Serum samples and phenotypes of Landscape patients were obtained from the central repository at Marburg University. Popgen controls were nearly perfectly matched with respect to sex and age to the patients and serum samples obtained from the popgen biobank at Kiel University [6]. PD patients and sex as well as approximately age matched controls from the Department of Neurology, Kiel University were prospectively collected exclusively by FH. FH assessed the following phenotypes in PD patients: age, sex, UPDRS III, dementia (no, yes), mild cognitive impairment (MCI, no, yes) by neuropsychiatric examination and via consultation of the clinical records. FH examined the Kiel University controls rendering dementia and severe mood disorders unlikely. All controls were free of self-reported neuropsychiatric disease. All popgen controls underwent a standardized general physical examination by the study physicians and completed questionnaires including screening questions for mood disorders which revealed no evidence for a neuropsychiatric disease or dementia. However, formal neuropsychological testing for dementia was not performed in either control group and mood disorders were not assessed in patients as well as Kiel controls.

Serological analyses

Serum samples of all participants were processed according to previously published, validated procedures also used in both previous studies at Euroimmun, Lübeck, Germany [4, 5]. Serum was tested at a starting dilution of 1:10 on fixed transfected HEK-cells using FITC labelled goat-anti-human Ig detecting all isoforms. Positive samples were further assessed using Fc-specific anti-human IgG, IgA or IgM and performing serial dilutions according to manufacturer’s instructions (Euroimmun). End-point titres were assessed by researchers blinded to clinical data. In addition to NMDAab IgG, IgA and IgM, a number of additional autoantibodies were assessed. None of them was prevalent enough to perform a meaningful statistical analysis (data not shown).

Statistical analyses

All statistical analyses were performed using RStudio (version 1.0.136). Detailed data on NMDAab titres are found in Additional file 1: Table S1. For comparability with previous studies we regarded all samples with any titre of NMDAab as positive. However, we also performed the analyses regarding only titres > 1:32 as positive because the value of low NMDAab titres is a matter of debate.

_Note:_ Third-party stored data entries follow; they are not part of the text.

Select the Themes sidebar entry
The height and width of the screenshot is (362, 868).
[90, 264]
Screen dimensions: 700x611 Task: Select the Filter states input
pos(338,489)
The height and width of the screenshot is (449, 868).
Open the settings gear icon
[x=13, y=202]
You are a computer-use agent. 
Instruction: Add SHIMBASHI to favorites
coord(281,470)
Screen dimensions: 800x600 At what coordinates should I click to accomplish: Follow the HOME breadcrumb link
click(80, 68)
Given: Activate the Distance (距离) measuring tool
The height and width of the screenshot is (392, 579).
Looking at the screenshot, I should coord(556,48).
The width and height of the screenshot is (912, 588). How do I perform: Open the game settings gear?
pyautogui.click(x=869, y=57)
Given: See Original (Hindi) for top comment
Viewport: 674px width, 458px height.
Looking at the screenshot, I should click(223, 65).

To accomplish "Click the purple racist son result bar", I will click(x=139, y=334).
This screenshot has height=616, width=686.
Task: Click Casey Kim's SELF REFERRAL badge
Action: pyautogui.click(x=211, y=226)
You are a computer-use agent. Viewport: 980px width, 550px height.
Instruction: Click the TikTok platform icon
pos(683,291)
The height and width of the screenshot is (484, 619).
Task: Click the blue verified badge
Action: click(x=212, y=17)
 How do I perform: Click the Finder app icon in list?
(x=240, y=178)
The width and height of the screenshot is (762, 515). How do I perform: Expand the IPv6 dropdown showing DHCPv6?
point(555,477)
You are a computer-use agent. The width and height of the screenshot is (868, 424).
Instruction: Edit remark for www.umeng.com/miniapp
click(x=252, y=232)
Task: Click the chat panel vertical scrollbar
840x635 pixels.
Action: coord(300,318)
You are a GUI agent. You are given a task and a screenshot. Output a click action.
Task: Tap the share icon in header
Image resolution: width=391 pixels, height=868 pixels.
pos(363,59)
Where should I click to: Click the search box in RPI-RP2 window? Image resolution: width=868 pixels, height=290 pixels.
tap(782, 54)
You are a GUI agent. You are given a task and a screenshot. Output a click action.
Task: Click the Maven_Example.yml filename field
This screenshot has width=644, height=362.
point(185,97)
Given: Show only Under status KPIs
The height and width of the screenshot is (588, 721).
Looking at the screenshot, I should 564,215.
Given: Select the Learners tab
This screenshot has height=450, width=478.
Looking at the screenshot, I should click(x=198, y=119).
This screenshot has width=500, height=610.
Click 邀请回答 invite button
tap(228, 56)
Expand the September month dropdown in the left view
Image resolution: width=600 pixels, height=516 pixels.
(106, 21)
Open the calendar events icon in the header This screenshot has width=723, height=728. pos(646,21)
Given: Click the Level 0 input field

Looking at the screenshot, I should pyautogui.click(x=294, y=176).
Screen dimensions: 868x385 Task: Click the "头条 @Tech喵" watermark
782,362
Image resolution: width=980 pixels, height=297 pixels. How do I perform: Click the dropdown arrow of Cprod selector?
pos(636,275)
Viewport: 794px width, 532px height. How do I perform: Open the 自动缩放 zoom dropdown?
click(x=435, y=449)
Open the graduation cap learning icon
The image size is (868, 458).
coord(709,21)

Both definitions of NMDAab positivity revealed essentially the same results, meaning that p-values changed but none of the insignificant differences between groups became significant or vice versa (data not shown).

For comparison of categorical values between groups, we used the Chi-square test (chi2). Age at examination, age at PD onset and PD duration were compared using Student’s t-test (t) for two groups and analysis of variance (ANOVA) for more than two groups. Non-normally distributed interval-scaled or ordinal data were compared using the Mann-Whitney-U test (MWU) for two groups and the Kruskal-Wallis test (KW) for more than two groups. The quantitative relationship between age (exposure) and antibody status (outcome) was assessed using logistic regression (LR) in order to obtain odds-ratios.

Results

It is now well recognized that NMDAab receptor encephalitis is a separate etiologic entity caused only by specific IgG but not by IgA or IgM NMDAab [3]. Therefore we excluded IgG NMDAab from the analysis. However, since only one PD and two controls had positive IgG NMDAab, including or excluding them had only extremely minor impact on the results which was far from changing any statistically insignificant differences to significant ones or vice versa (data not shown). In the following parts we will therefore refer to NMDAab of the IgA and IgM subclasses in our sample as NMDAab.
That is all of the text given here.